経口剤は、その主成分の薬物が主に小腸の腸管上皮細胞に取り込まれる。一部は同細胞内の酵素で代謝され、一部は細胞外に排出される。排出されずに残った薬物や代謝物は、血中に吸収され全身を循環する。そのため、腸管上皮細胞での薬物の吸収・代謝の評価は、投与量に応じた有効性と安全性の予測にとって重要だ。その評価には、正常なヒト生体由来腸管上皮細胞の使用が適しているが、同細胞の安定入手は極めて困難で、一般的にはヒト結腸がん由来のCaco-2細胞を利用するが、この細胞は薬物代謝活性が低く、薬物吸収性の精度の良い評価が難しかった。
今回富士フイルムが発売した「F-hiSIEC」は、松永教授が確立した腸管上皮細胞への分化誘導技術と、富士フイルムが保有する世界トップレベルのiPS細胞関連技術などを組み合わせて開発したヒトiPS細胞由来腸管上皮細胞だ。
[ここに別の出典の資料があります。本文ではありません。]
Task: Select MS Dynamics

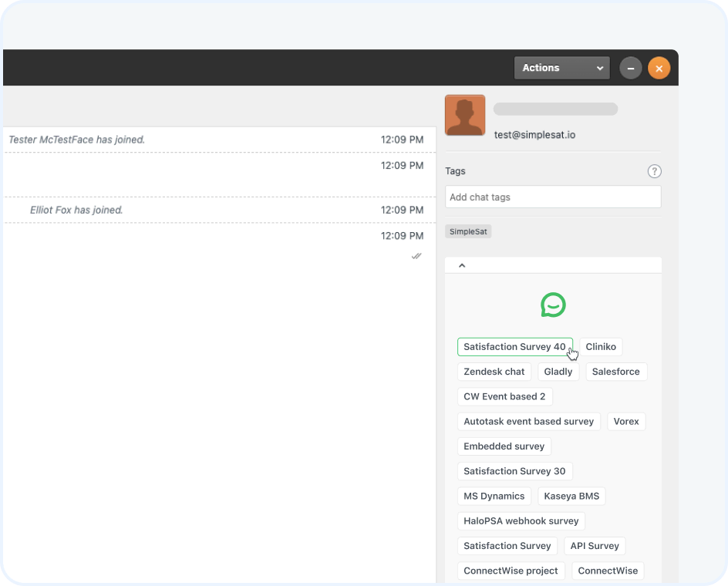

「F-hiSIEC」は、正常なヒト生体由来腸管上皮細胞と同等かそれ以上の性能を発揮し、薬物の高精度な吸収性評価が可能だ。また、ヒトiPS細胞由来であるため、安定した性能で大量生産できる。いつでもヒト生体に近い機能を有する細胞として利用でき、薬物吸収性の高精度な評価が可能だ。さらに、さまざまな細胞培養容器で使用できる高い汎用性を実現している。
ヒトiPS細胞を小腸の腸管上皮細胞に分化誘導した創薬支援用細胞である「F-hiSIEC」は、今後の経口剤開発の効率化に大きく貢献することが期待される。